Gallery One features many examples of Buddhist monumental stone sculpture from the 5th through 8th centuries, including Bodhisattvas and tomb inscriptions recovered from well-documented monastic sites. The pieces, on loan from Columbia University, had been collected by Dr. Sackler.
The early modern period is represented by a sample of the 220 blue and white porcelain pieces from the Ming (1368–1644) and Qing (1644-1912) periods that the Fricks had collected and used as service ware or put on display in the very room in which they are now being showcased. They were bequeathed to the Frick Collection in Manhattan upon Mr. Frick's death in 1965.
Many of the porcelains have commonly recognized functions such as dinner ware and serving vessels, while others a bit more unusual - snuffing bottles for instance; while still others, with "curious forms," do not appear to have had a specific function or were simply intended to be decorative.
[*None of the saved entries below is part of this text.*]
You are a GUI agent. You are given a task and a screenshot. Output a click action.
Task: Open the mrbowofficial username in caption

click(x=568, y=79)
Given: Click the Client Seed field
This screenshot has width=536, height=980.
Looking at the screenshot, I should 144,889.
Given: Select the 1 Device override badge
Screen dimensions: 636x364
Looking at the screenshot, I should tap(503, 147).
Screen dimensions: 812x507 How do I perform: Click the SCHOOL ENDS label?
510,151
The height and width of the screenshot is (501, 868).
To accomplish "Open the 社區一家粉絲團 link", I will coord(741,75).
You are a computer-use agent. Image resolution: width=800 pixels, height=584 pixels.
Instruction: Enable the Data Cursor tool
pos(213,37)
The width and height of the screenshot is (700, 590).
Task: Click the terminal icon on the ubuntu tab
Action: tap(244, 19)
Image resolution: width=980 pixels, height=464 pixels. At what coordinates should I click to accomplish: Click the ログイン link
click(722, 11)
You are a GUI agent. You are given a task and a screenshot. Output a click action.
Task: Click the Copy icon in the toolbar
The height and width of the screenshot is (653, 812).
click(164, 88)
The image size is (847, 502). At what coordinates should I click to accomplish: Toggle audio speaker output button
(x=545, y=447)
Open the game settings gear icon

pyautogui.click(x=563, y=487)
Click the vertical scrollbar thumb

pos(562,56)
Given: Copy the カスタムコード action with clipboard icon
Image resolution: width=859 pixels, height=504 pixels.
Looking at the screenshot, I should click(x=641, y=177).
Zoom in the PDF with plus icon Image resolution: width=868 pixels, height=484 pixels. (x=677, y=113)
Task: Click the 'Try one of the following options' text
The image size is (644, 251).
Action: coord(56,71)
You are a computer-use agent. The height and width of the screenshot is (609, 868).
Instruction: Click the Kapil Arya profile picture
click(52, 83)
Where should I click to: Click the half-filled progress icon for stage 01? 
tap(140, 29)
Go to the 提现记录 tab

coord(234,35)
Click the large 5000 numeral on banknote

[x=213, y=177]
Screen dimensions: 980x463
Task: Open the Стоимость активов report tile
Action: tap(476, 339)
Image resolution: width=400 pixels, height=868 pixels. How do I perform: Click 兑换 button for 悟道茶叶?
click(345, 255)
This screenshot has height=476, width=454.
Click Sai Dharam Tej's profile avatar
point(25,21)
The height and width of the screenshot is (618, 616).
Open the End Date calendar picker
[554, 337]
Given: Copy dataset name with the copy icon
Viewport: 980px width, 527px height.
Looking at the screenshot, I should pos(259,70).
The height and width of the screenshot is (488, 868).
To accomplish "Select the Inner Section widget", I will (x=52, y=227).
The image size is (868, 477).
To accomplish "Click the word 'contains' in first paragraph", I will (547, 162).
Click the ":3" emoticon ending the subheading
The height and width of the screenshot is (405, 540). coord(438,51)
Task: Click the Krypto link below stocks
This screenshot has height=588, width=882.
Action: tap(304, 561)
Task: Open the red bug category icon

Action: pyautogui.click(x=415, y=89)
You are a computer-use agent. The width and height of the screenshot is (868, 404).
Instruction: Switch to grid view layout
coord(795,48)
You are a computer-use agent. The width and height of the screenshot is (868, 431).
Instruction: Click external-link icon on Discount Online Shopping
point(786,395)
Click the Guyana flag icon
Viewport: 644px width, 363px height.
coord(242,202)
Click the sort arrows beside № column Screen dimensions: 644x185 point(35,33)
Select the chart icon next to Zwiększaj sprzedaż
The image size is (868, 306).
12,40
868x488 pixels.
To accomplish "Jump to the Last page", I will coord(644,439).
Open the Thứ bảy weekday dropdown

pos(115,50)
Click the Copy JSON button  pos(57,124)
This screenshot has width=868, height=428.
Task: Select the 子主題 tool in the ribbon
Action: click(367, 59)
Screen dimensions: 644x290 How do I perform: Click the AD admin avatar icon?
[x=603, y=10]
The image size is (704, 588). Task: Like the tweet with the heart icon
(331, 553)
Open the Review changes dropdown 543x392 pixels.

Many of the pieces depict scenes from Chinese classic literature, children's activities and the lives of the nobility. Complementing the pieces are poster size photographs of the interior of the mansion as it was when the Fricks lived there from 1919 to 1965.
Filling the third gallery are four large scale ink paintings by contemporary artist Liu Dan (b. 1953) - three landscapes, and one of his "Scholar's Rock" pieces. "Through meticulously detailed brushwork, often requiring years of patient application, these masterpieces are both dreamlike and hyper-realistic," the exhibition's description reads. Be sure to catch "The Natural Eye" a 15 minute film about the artist that offers a glimpse of his creative process as he builds a large-scale landscape in brush and ink. It screens continuously from 11am to 2 pm and 3-4 pm, Tuesday through Saturday, and 11 am to 1 pm on Sundays.
More modern and contemporary works in a variety of media, some depicting China's place in the world today, are displayed in the second floor galleries.
China: Then and Now not only offers an enriching experience for art aficionados, history buffs and more casual museum goers, but also for children. Throughout its run, the museum will host family Sundays, with a special Lantern Festival celebration on March 8 and during the February school break, there will be Family Art Making Days to celebrate the Chinese New Year.
Also this winter, the Museum through a special partnership with Sea Cliff Elementary School, will host the third grade for a second time this year. When asked, "What should the children be looking for when they visit the exhibition?" Ms. Poster's eyes lit up. "For the stone figures," she said, "Buddhist ideas and man's relationship to the world. With the porcelain, Mythic symbols such as the Dragon and Phoenix." And in Liu Dan's ink paintings, "look for both human figures as well the mythical creatures - you must really use your imagination,but they're there."
China: Then and Now will run through March 8.